Polyester was discovered by a group of British chemists working at the Calico Printer’s Association of Manchester, England. They were interested in the work of W.H. Carothers, the chemist who discovered nylon, the first synthetic fiber. Stemming off of Carothers’ research, the British chemists patented the first polyester in 1941 under the name Terylene. Soon after in America, DuPont purchased the rights to Terylene and began manufacturing its own version of polyester, which debuted in 1951 under the name Dacron.

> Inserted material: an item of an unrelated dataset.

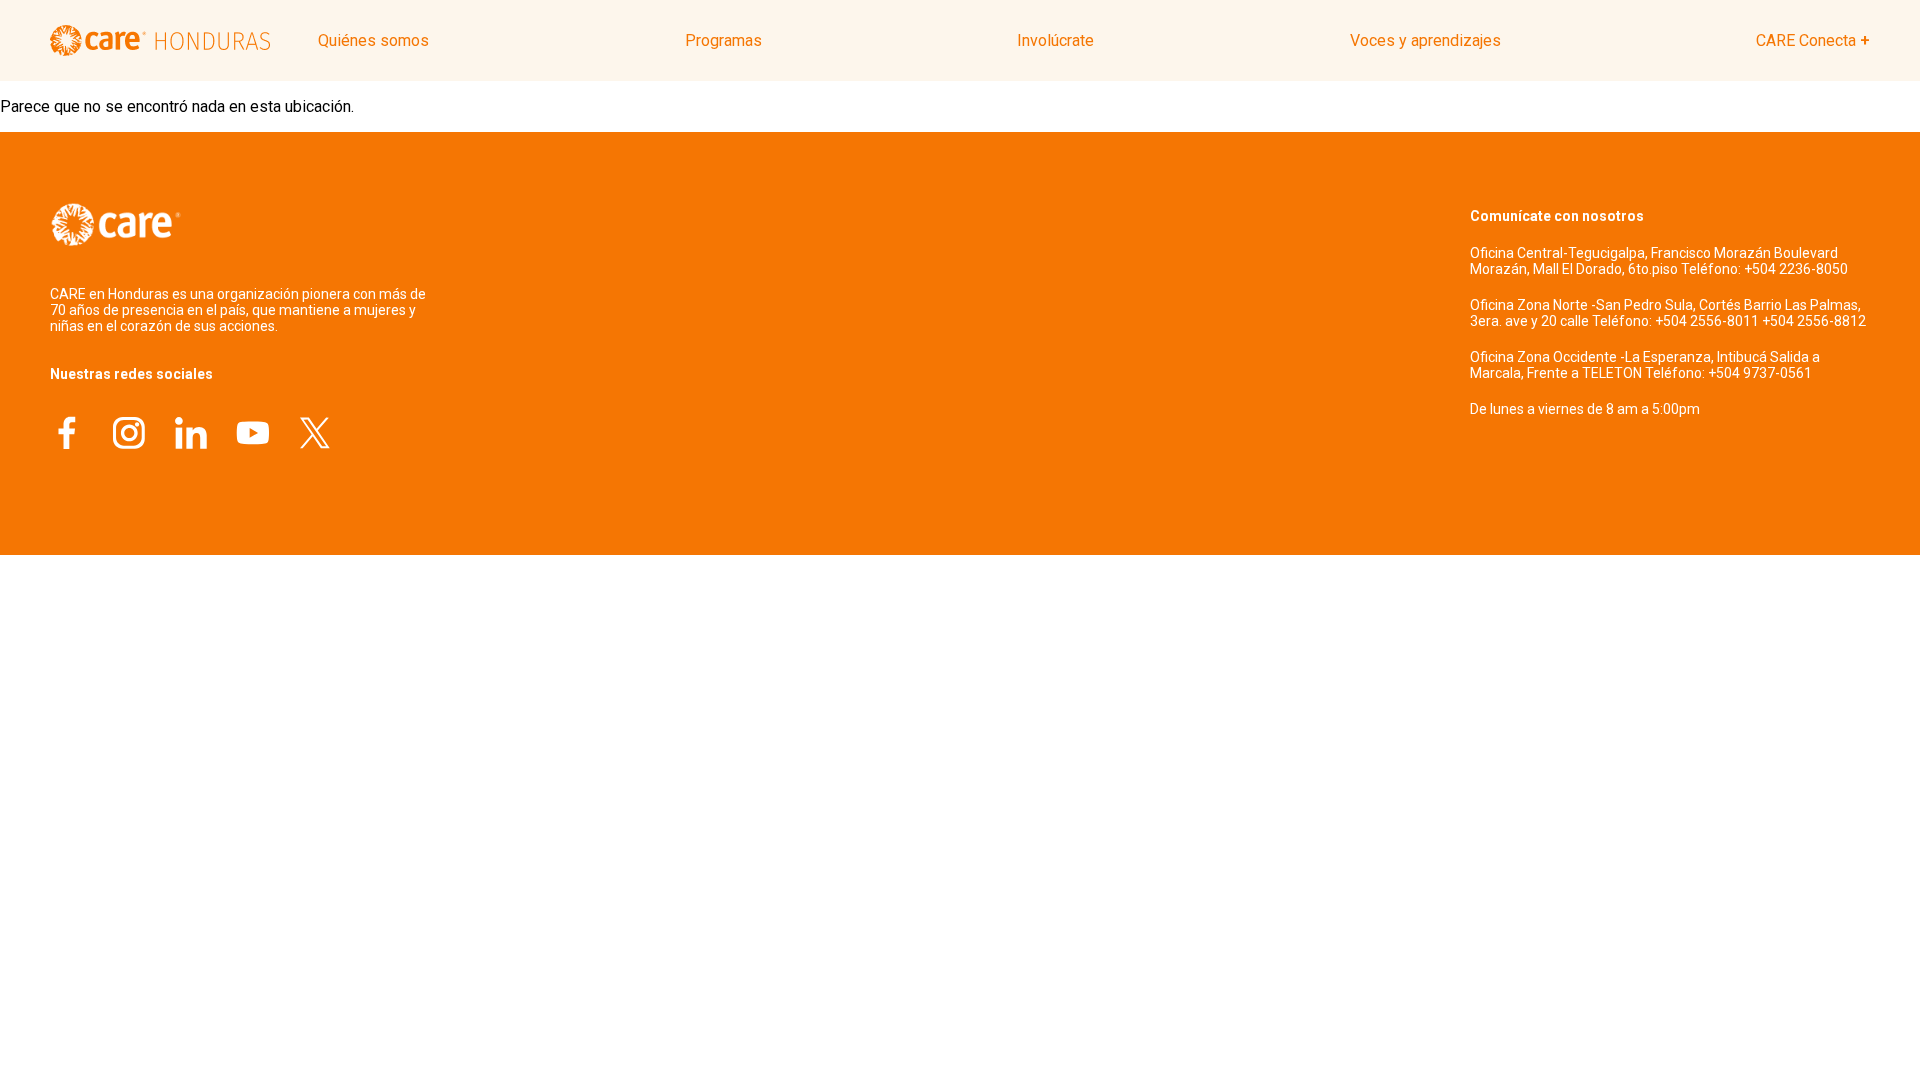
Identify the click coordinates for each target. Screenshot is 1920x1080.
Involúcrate (1055, 40)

Polyester is made from acids and alcohols that are derived from petroleum. The fiber’s name comes from its makeup of many (poly) common organic compounds (esters). Polyester can also be derived from recycled materials. The specific processes for creating polyester are not known, as companies keep them secret to remain competitive. There are many different forms of polyester specific to its end use. A version referred to as PET (polyethylene terephthalate) is the most common.
Why Polyester is Great
- Strong and durable
- Good abrasion resistance
- Stands up well to sunlight
- Resistant to mildew
- Resistant to most chemicals
- Resistant to shrinking and stretching
- Doesn’t wrinkle
- Retains heat-set pleats and creases
- Easy to clean
The Drawbacks to Polyester
Polyester, like all fabrics, is not without a few drawbacks. In the late 1960s, polyester had a bad public image for being a cheap fabric that uncomfortably retained heat. New manufacturing processes and the invention of microfiber (a super-soft, durable, lightweight polyester) are making this less and less the case today.

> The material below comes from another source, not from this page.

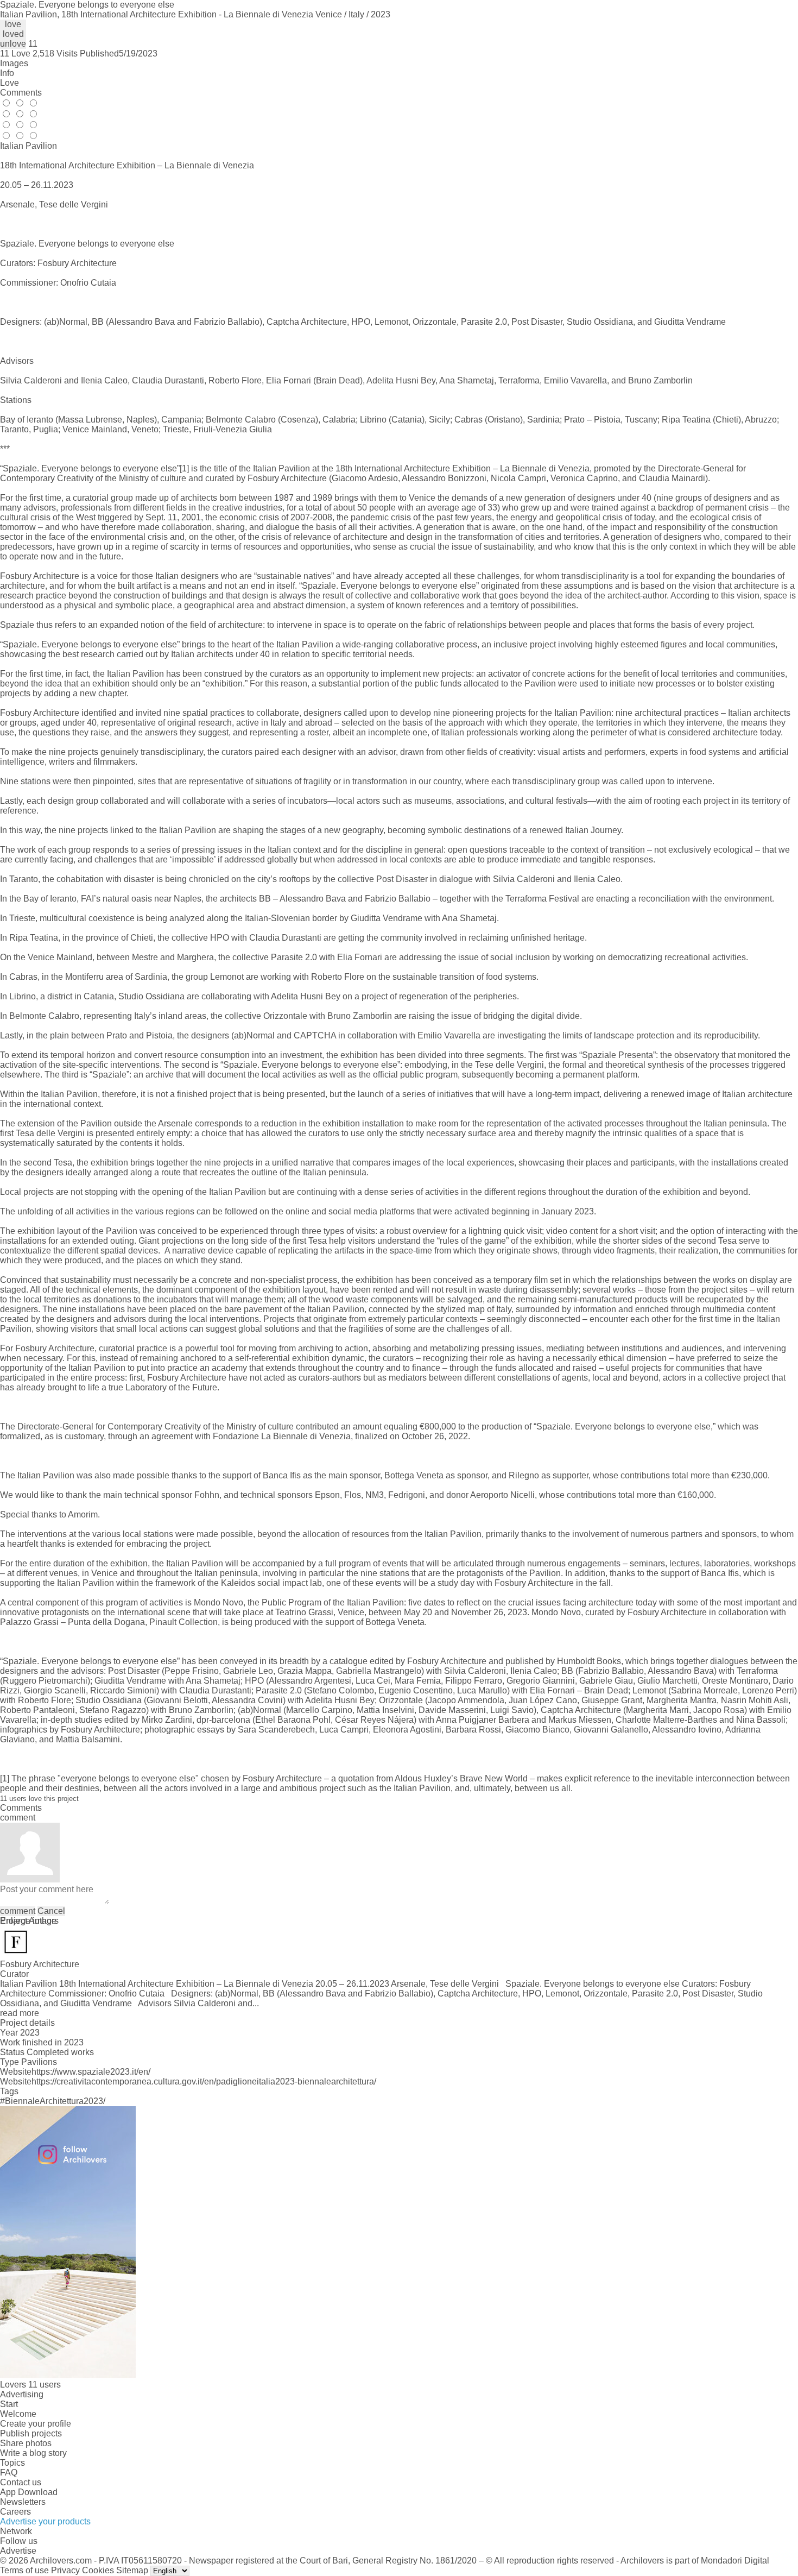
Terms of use (24, 2570)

Additionally, polyester is prone to pilling and has static cling tendencies. It can soil easily and oil stains can be difficult to remove. Most other stains, however, will come out with solvents or detergents.
It’s All in the Blend
Polyester is often blended with other fibers, both natural and synthetic, to enhance the characteristics of both. This is especially common in upholstery fabrics where you rarely see polyester used alone. Polyester is frequently blended with cotton to make it more absorbent and comfortable or with rayon to give the fabric a different texture with a good hand, a nice drape, and more absorbency.

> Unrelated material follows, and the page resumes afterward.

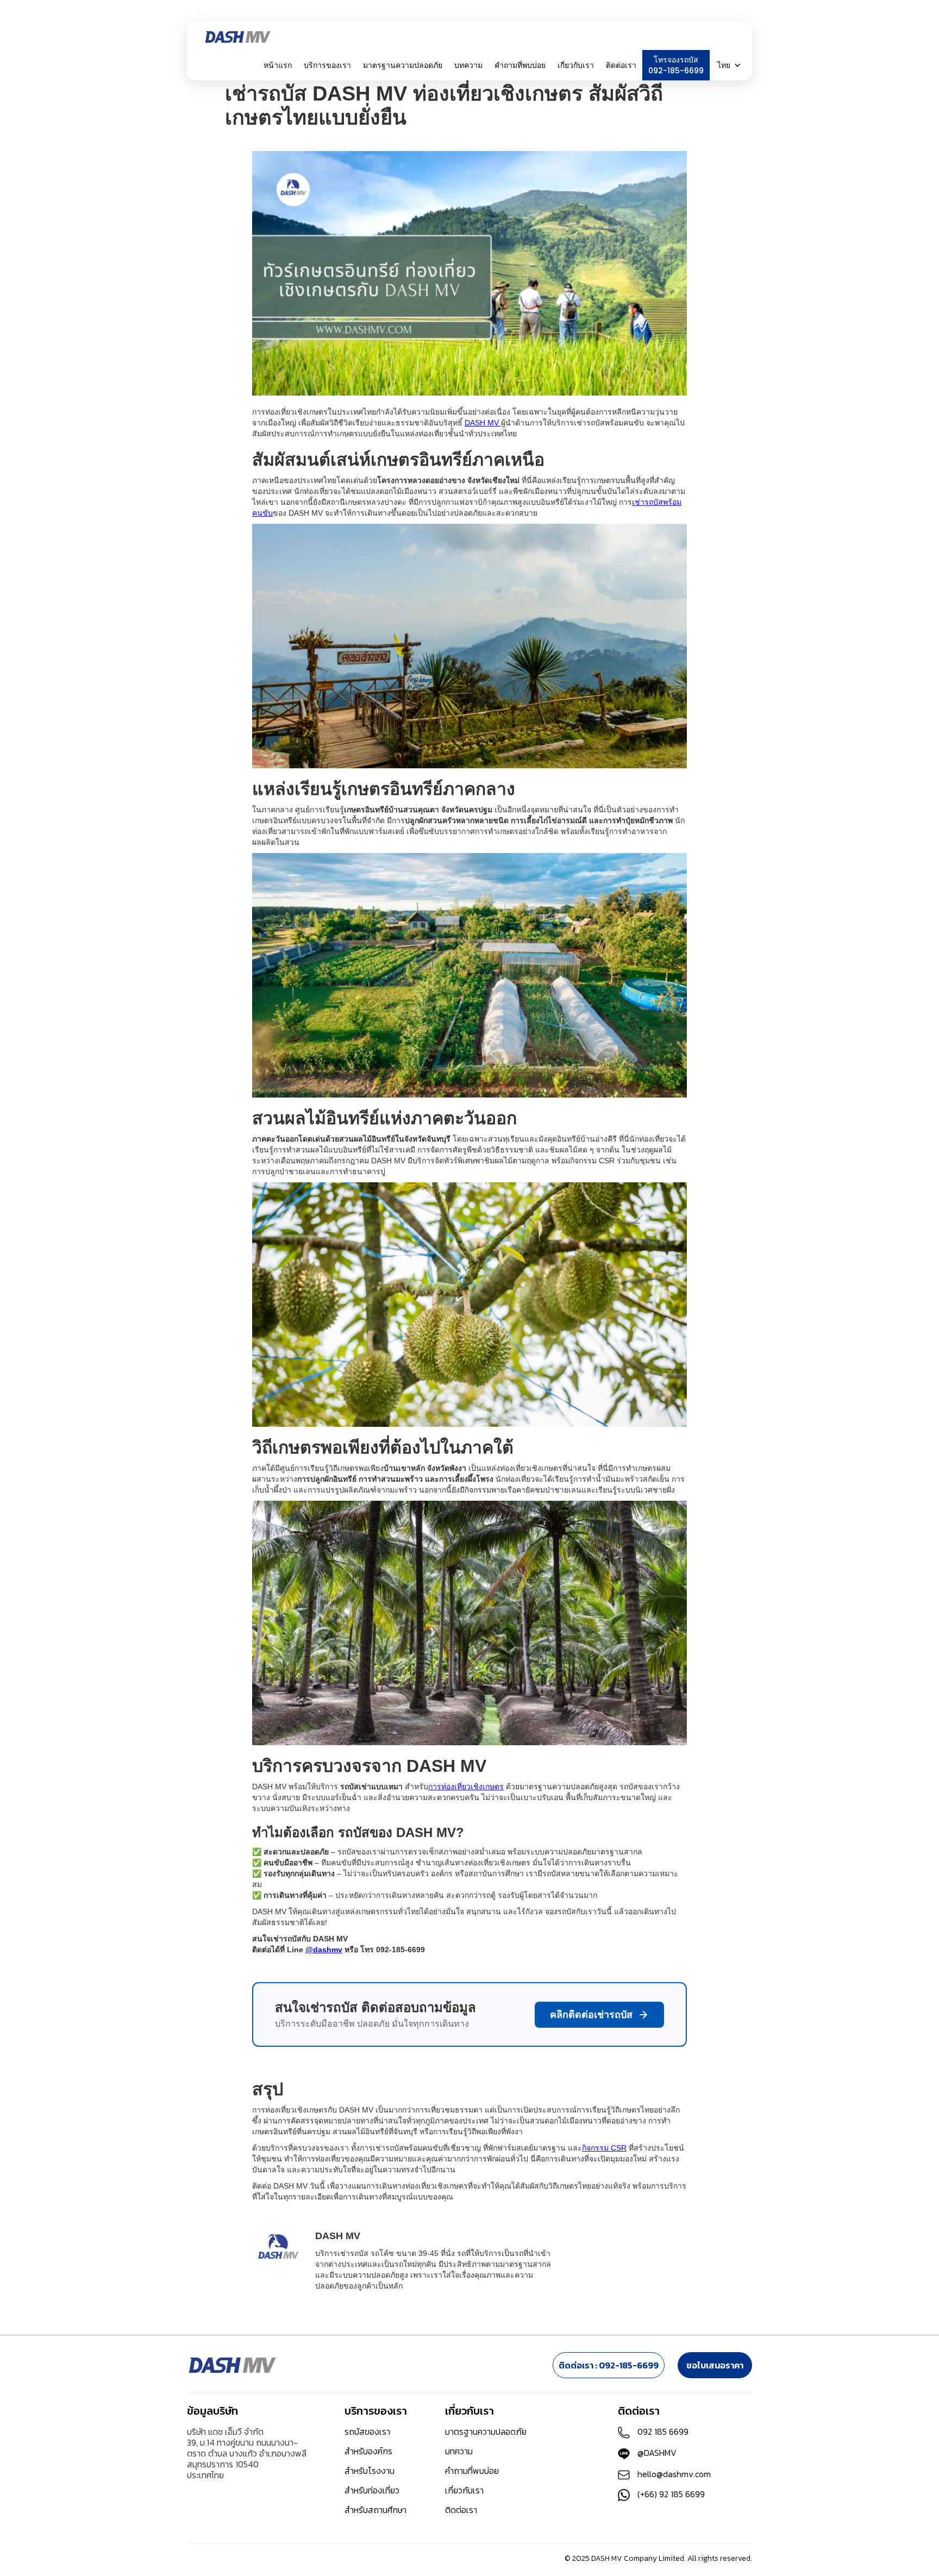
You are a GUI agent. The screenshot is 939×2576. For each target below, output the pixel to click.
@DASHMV (657, 2452)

Polyester can be blended with wool to strengthen the wool and to give the polyester elasticity and a nice drape. However, these fabrics together increase pilling. Polyester is also sometimes blended with nylon because of nylon’s strength and polyester’s wrinkle-free nature. This combination can also cause pilling, and because neither fabric is very absorbent, the fabric can feel wet and clammy in hot or humid weather.
Depending on the blend and the application, polyester has some great features to offer. Try this popular, versatile fabric for patio cushions, upholstery, drapery, boat and other outdoor covers, and more.